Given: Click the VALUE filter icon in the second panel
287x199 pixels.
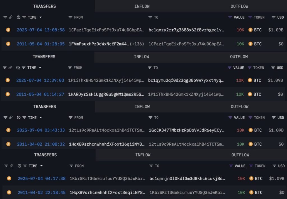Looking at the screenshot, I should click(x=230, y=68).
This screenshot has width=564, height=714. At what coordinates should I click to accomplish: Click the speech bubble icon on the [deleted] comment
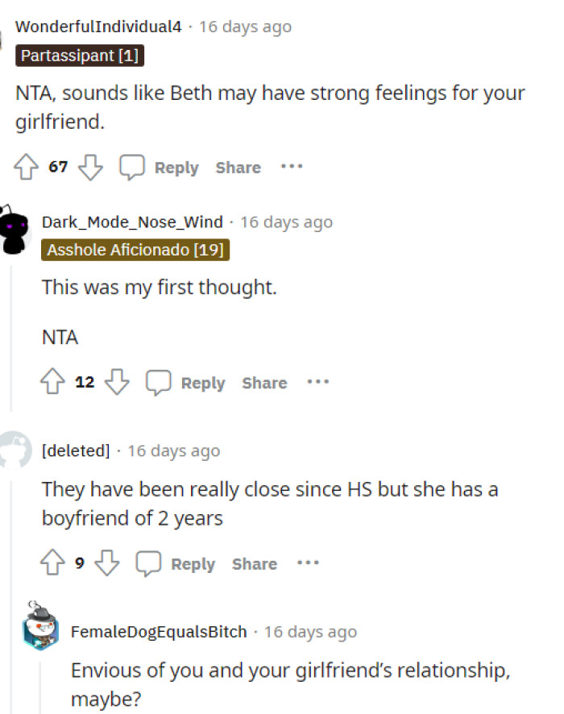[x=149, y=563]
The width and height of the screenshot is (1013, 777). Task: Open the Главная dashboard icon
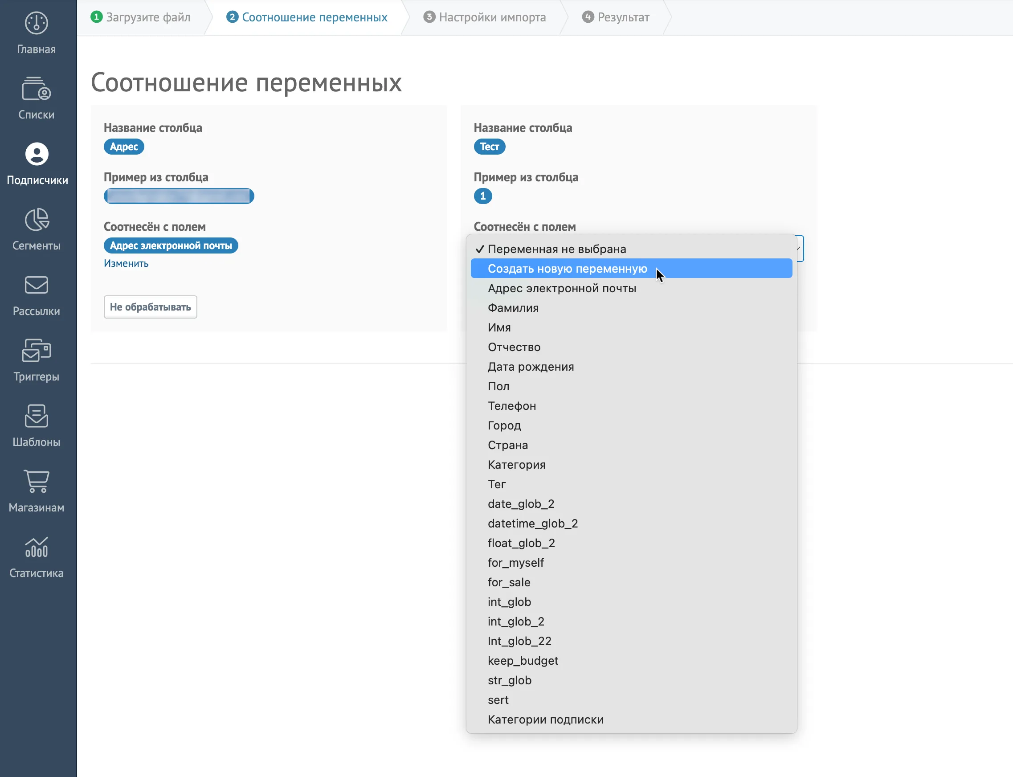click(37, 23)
* * * * *
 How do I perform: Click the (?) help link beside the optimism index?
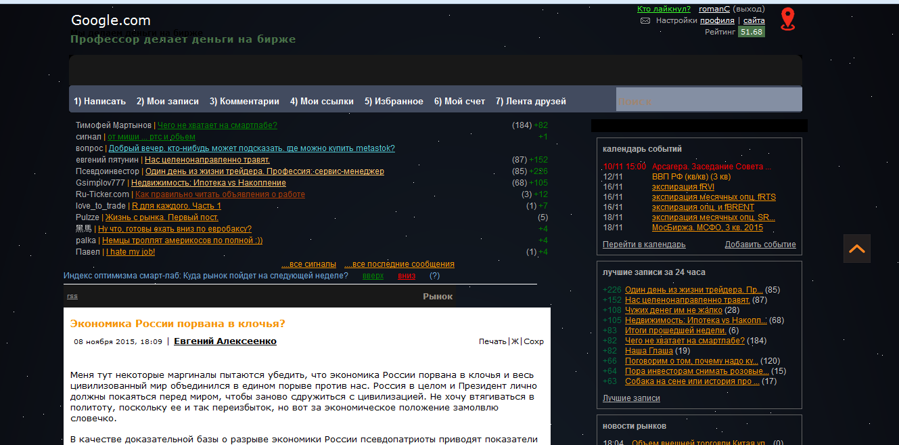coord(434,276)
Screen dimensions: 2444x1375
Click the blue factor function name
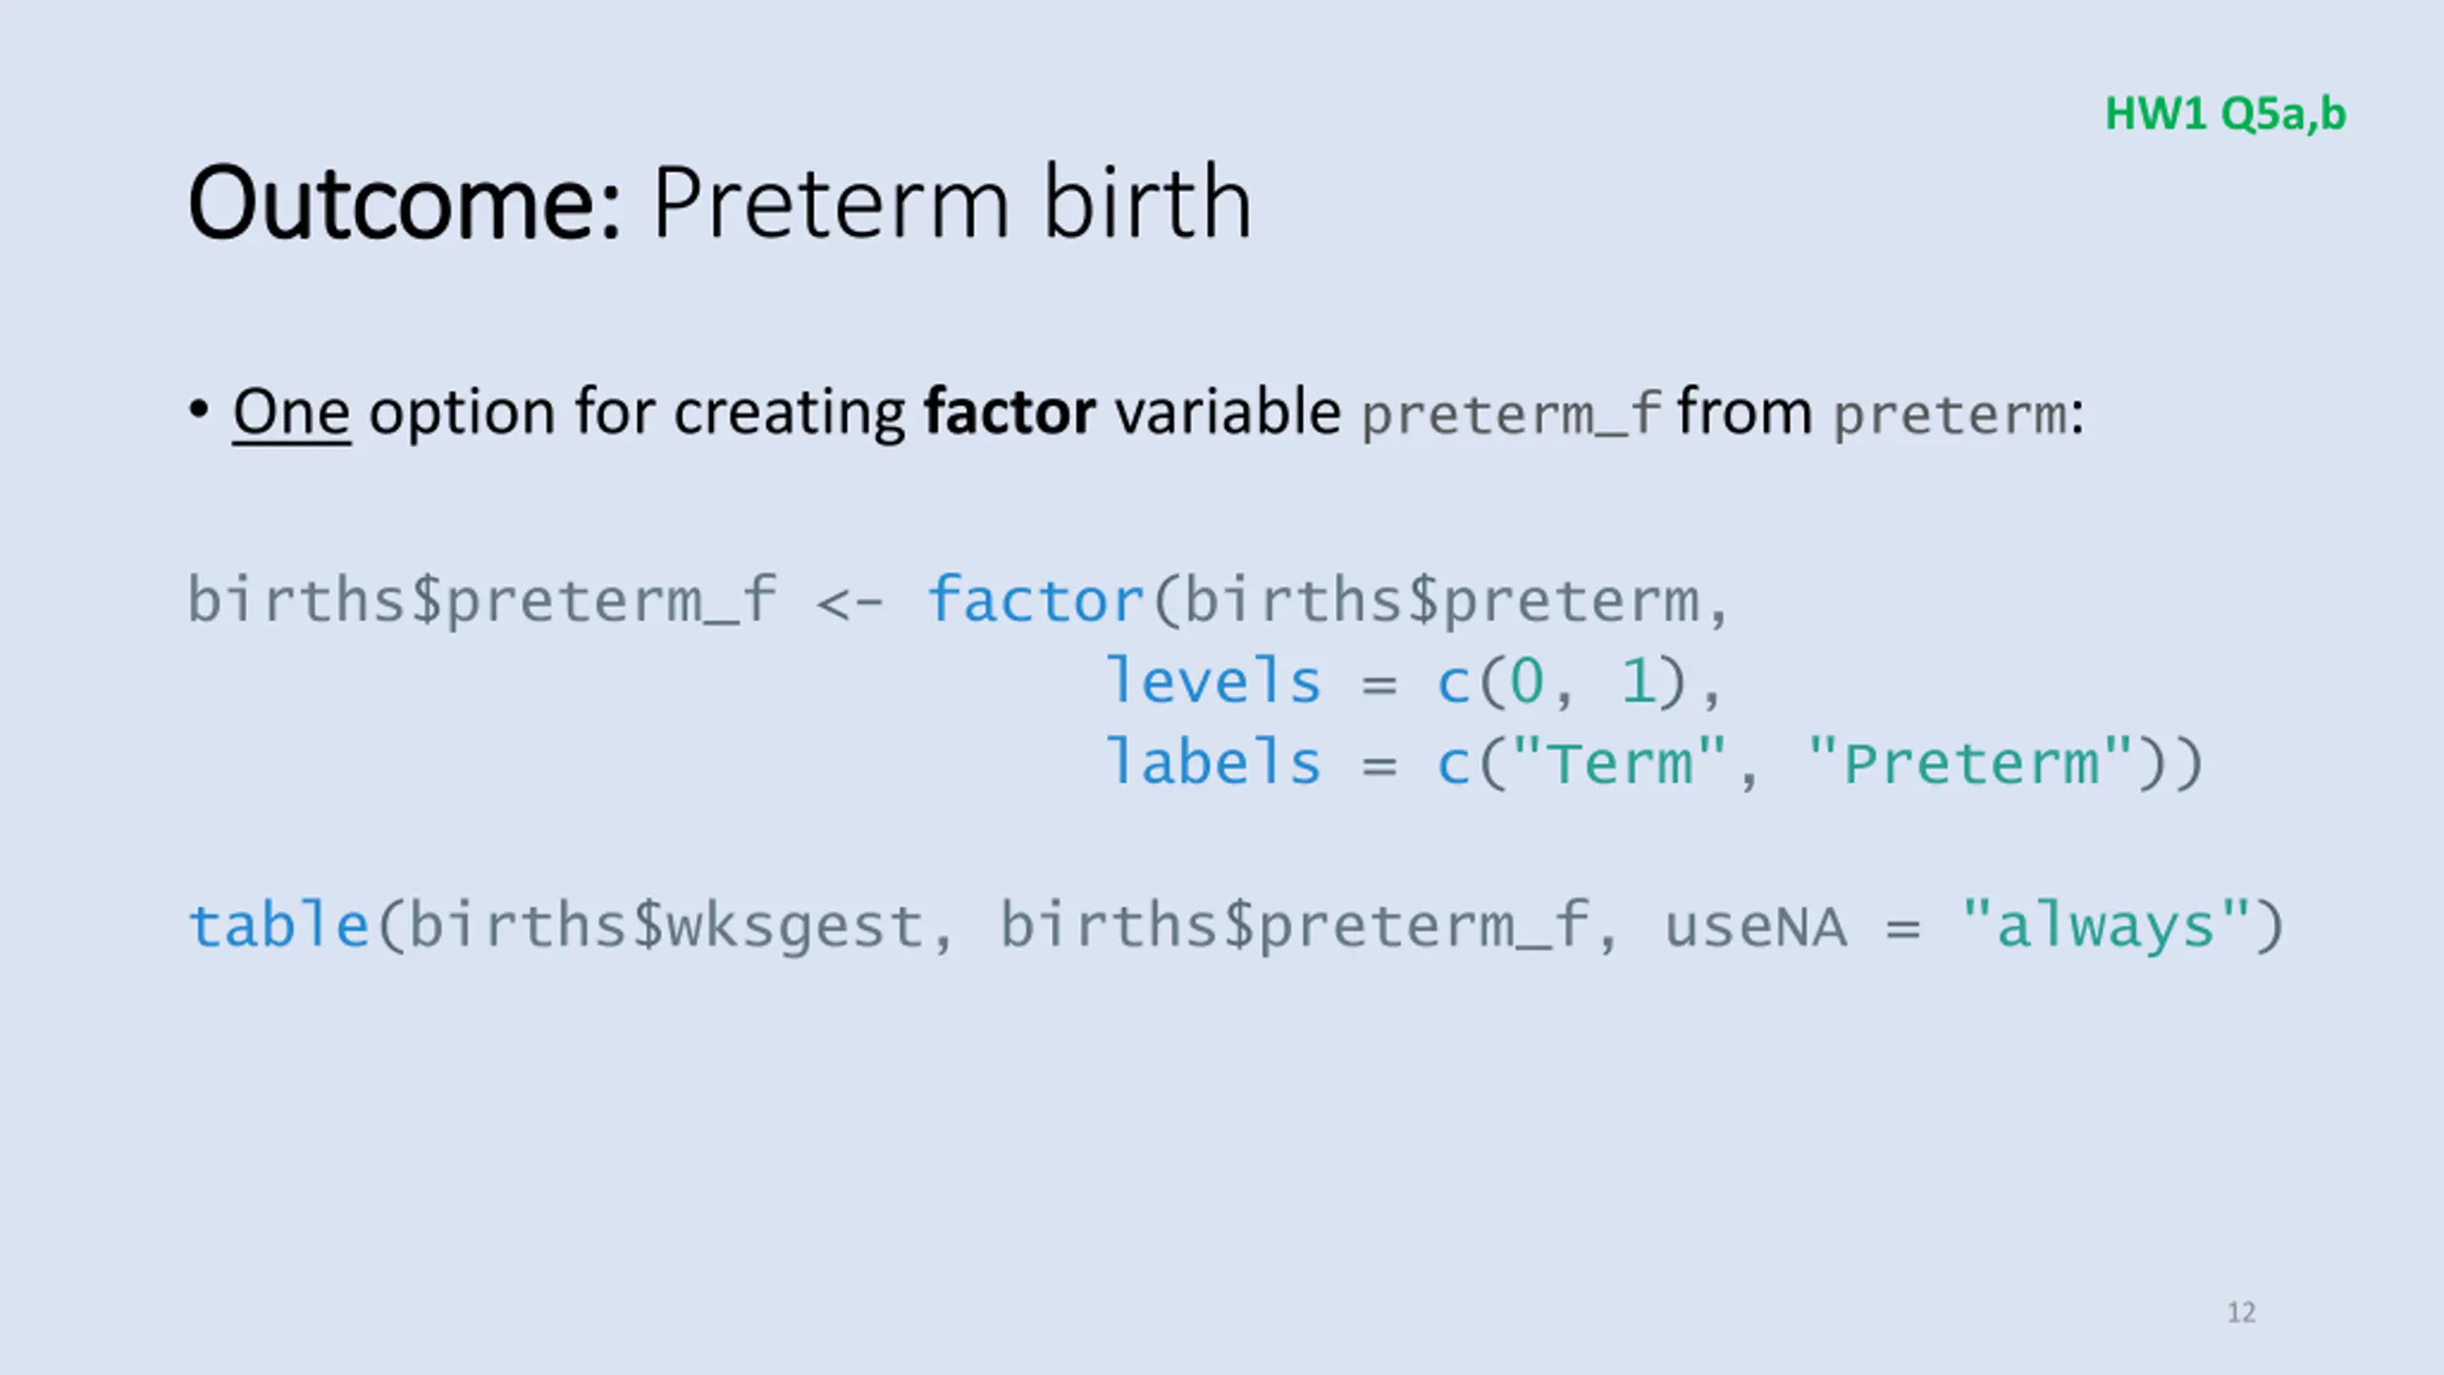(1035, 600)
* * * * *
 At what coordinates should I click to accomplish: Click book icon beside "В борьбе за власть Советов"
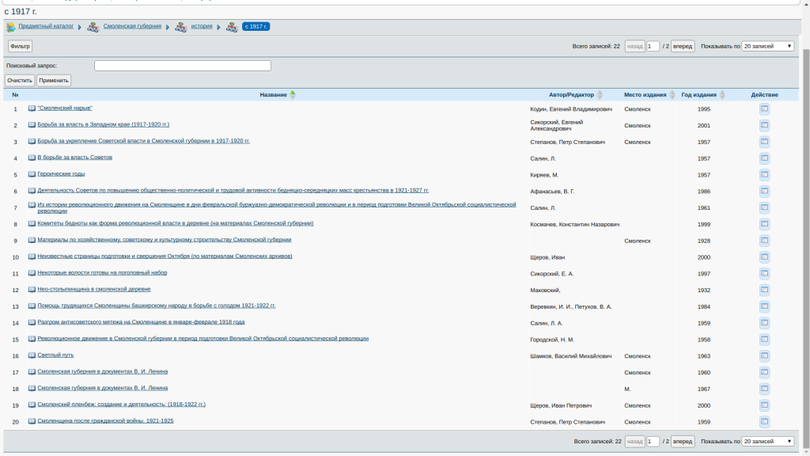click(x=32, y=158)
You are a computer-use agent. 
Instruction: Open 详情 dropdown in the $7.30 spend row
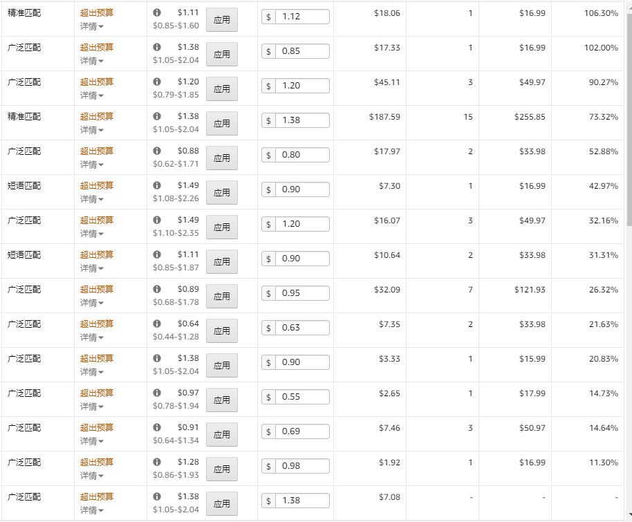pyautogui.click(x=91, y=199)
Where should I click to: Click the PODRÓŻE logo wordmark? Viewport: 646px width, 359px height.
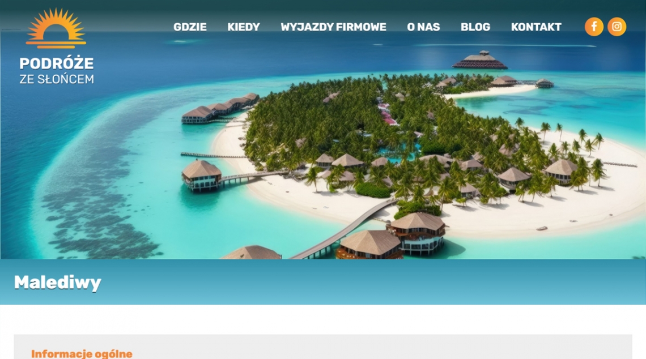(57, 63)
* * * * *
Repeat the items starting with the line that contains "How do I perform: Click" and going on through the line that contains "(1035, 600)", leaving the pictures out of your answer.

 How do I perform: Click the (?) help link beside the optimism index?
coord(434,276)
Screen dimensions: 2444x1375
Click the blue factor function name
(1035, 600)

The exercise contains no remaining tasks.